The usual approach for the linear analysis consists of a series of steps, which makes use of Equations (1),(2),(4) and (5): a polynomial fit of r_u data is first performed; differentiation of the fit allows to obtain the stretched flame speed V_s defined in Equation (1); being known V_s and r_u, the stretch rate α can be evaluated after Equation (2); according to Equation (4), linear-fit extrapolation of the flame speed to α = 0 gives the unstretched flame speed V_s0, while the slope of the fit allows to estimate the burned gas Markstein length L_b. The critical step in this approach resides in the polynomial differentiation, which is highly sensitive to the choice of the original data interval: this may introduce noise and lead to distorted profiles of V_s, affecting both V_s0 and L_b.

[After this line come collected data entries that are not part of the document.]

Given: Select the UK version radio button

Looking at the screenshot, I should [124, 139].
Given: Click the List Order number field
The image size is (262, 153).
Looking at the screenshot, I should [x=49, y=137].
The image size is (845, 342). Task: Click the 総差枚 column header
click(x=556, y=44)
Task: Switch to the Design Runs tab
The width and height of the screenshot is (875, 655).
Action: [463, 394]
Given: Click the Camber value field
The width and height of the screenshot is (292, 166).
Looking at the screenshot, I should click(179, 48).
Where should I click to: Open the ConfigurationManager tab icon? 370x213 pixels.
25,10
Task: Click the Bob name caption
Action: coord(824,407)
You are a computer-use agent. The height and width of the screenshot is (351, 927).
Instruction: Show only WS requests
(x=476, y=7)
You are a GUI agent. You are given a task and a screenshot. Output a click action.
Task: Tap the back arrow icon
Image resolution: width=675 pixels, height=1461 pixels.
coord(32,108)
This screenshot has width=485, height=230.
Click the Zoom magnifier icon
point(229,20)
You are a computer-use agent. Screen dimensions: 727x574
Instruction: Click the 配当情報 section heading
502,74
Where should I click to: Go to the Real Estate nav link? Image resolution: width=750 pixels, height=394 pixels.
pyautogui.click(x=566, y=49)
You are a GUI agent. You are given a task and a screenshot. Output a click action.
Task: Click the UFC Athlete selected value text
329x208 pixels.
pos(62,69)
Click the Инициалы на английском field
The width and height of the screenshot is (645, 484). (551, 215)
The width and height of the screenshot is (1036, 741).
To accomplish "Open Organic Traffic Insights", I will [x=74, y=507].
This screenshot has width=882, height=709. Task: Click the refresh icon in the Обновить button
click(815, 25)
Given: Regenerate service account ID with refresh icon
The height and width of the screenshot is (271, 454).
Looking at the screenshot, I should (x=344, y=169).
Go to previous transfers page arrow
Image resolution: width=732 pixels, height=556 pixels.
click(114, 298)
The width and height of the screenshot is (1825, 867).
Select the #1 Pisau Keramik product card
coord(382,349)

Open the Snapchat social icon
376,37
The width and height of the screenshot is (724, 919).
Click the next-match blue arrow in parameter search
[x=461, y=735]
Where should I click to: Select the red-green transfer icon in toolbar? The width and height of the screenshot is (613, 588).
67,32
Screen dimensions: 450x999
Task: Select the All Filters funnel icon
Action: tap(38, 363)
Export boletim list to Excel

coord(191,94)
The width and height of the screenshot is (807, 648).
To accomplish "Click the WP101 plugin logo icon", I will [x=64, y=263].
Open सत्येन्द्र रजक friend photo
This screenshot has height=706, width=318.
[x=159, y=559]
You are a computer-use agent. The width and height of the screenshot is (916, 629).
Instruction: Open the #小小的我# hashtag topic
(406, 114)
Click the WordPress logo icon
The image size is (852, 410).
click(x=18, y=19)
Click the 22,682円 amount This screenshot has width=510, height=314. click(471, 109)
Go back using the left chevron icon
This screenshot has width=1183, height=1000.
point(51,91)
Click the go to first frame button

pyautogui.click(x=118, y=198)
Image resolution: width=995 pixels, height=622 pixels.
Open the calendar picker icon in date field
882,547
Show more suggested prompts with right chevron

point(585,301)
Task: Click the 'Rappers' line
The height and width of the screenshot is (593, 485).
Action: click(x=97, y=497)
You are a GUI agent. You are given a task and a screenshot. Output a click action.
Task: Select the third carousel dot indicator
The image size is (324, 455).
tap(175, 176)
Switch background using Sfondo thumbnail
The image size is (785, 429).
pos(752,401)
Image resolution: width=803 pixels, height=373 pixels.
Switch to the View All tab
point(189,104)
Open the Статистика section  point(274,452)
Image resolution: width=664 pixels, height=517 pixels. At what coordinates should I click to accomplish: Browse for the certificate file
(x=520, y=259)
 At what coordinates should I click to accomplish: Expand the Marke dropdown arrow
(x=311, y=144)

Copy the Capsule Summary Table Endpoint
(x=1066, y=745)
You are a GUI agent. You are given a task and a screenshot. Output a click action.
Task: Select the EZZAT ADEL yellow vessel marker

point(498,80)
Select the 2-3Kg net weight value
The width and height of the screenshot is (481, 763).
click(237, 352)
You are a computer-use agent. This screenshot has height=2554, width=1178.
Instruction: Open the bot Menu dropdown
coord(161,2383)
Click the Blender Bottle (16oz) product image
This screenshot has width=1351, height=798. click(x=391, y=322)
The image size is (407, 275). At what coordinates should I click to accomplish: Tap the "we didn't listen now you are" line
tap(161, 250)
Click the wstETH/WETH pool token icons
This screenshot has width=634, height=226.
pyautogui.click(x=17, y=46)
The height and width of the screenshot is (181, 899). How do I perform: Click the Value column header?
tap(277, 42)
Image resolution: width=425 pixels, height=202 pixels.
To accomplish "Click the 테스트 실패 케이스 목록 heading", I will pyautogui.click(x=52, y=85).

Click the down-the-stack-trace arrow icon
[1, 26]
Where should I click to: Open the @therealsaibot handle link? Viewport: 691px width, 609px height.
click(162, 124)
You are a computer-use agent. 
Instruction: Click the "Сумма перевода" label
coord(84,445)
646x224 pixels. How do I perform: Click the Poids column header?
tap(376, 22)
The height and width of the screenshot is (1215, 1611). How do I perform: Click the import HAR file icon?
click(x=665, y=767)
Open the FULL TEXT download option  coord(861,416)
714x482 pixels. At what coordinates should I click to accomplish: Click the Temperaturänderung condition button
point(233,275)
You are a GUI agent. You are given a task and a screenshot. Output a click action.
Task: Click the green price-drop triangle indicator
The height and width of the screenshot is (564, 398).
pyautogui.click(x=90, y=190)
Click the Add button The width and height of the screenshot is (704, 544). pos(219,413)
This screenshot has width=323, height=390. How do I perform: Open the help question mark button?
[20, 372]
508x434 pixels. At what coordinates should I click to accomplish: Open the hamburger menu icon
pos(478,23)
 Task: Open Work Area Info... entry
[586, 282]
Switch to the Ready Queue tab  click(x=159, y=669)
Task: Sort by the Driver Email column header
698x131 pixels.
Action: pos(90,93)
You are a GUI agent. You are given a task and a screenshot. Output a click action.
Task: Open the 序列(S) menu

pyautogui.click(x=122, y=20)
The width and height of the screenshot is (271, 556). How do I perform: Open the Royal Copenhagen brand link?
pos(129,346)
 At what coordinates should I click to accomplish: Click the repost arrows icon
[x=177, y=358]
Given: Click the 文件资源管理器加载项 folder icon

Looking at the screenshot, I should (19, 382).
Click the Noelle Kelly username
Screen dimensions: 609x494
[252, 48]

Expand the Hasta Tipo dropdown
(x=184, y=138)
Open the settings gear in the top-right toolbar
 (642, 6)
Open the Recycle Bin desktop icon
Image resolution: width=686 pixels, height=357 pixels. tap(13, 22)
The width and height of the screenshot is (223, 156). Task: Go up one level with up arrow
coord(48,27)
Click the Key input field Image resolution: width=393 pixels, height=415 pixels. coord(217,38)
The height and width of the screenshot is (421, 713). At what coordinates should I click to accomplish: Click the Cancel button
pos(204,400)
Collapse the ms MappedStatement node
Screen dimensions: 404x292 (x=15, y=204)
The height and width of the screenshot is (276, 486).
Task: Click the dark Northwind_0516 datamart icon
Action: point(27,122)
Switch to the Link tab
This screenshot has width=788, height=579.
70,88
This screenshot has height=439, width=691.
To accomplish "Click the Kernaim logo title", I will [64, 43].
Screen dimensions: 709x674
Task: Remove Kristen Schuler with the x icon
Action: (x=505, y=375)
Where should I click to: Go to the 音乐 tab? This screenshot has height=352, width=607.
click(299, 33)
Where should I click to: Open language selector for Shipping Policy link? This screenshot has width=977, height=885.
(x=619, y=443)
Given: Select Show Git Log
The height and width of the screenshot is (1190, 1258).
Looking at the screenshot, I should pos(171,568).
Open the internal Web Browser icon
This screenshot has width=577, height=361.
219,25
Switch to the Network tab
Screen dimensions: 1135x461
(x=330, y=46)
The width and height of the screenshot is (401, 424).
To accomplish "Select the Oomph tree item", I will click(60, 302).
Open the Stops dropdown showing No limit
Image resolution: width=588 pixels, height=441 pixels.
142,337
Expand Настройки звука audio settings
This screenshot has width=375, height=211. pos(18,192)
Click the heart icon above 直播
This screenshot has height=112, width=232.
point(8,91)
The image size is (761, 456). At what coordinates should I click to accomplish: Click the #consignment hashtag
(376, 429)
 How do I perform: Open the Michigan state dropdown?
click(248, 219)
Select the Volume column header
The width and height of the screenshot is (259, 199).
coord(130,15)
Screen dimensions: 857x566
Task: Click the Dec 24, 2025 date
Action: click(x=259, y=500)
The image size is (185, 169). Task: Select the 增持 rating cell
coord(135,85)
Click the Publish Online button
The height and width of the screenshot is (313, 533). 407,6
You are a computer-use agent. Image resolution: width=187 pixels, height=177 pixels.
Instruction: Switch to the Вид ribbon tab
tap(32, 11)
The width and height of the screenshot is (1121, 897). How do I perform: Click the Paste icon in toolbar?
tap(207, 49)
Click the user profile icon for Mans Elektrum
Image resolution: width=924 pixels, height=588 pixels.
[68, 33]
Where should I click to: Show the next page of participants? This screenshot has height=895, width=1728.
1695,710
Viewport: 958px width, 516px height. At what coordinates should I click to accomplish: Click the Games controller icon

At least two different approaches have been proposed in the literature [25,26] for an analytical solution, allowing to obtain both the unstretched flame speed and the Markstein length, directly from the time evolution of the flame radius. Following the method of Tahtouh et al. [26], Equations (1) and (4) can be rearranged as:

$$\frac{dr}{dt}=V_{s0}-2L_b\frac{dr}{rdt}$$

(7)

The solution to Equation (7) is:

$$r\left(t\right)=2L_{b}W\left(Z\right)$$

(8)

where W is the Lambert function, and Z is given by:

$$Z=\frac{e^{\frac{V_{s0}\cdot t+C_1}{2L_b}}}{2L_b}$$

(9)

C₁ is a constant to be determined.

The values of V_s0 and L_b (along with C₁) are obtained minimizing the following equation:

$${{\displaystyle \sum _1^N\left(r_u\left(t\right)-r\left(t\right)\right)}}^2={\displaystyle \sum _1^N{\left(r_u\left(t\right)-2L_{b}W\left(Z\right)\right)}^2}$$

(10)

where r_u is the experimentally measured radius. The Lambert function W is a multi-valued function [27]: if Z is real, for −1/e ≤ Z < 0 W(Z) can assume two possible real values. The branch satisfying the condition −1 ≤ W(Z) is termed the principal branch and denoted W₀(Z). The branch satisfying the condition W(Z) ≤ −1 is called the alternate branch and denoted W₋₁(Z). For L_b > 0 (that is Z > 0), the principal branch of the Lambert function (W₀) must be used, while for L_b < 0, W₋₁(Z) should be used. This method delivers directly V_s0 and L_b for each test case. The stretched flame speed and the stretch rate can be obtained differentiating Equation (8) with respect to time.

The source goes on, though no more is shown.